Posts Tagged ‘continuation passing styel’

21 Jun 11

Exit… Screen Right

This article is a continuation in a series about asynchrony related to DReAM Coroutine's and C#5.0 async/await constructs in preparation for my talk on the same subject at monospace in July in Boston. In the last post "What is asynchrony good for", I introduced Result.WhenDone and Task.ContinueWith, two constructs that facilitate continuation passing style programming in C#. This time I want to tackle a workflow that is a little more complicated. It includes some parallelization of work and a number of I/O operations. Each of the below steps is an async barrier that would traditionally result in a blocking call of indeterminate duration:

  1. A request to fetch unread aggregated articles comes in
  2. The list of feeds the user is subscribed to are fetched
  3. All feeds are fetched in parallel
  4. All feeds are filtered via the DB to remove the already seen articles
  5. Combine all unseen articles, limit the max article to return and mark them as seen in the DB
  6. The limited, unseen entries are returned as the response

Each of the steps in the above workflow is separated from the previous by a potentially asynchronous operation. If we think of each step as a callback for the completion of the previous the continuation arguments fall out naturally.

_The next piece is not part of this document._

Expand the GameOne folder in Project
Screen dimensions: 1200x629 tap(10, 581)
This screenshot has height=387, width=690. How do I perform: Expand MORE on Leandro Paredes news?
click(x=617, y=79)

The Players in our Async Workflow Production

For clarity and brevity, I'm going to treat each step as an existing async method with its body left as an exercise. Below I've defined the asynchronous method signatures we will need:

1. GetUserRecentArticles

This method implements the asynchronous workflow.

// Result
Result GetUserRecentArticles(int userId, int limit, Result response)
// Task
Task GetUserRecentArticles(int userId, int limit)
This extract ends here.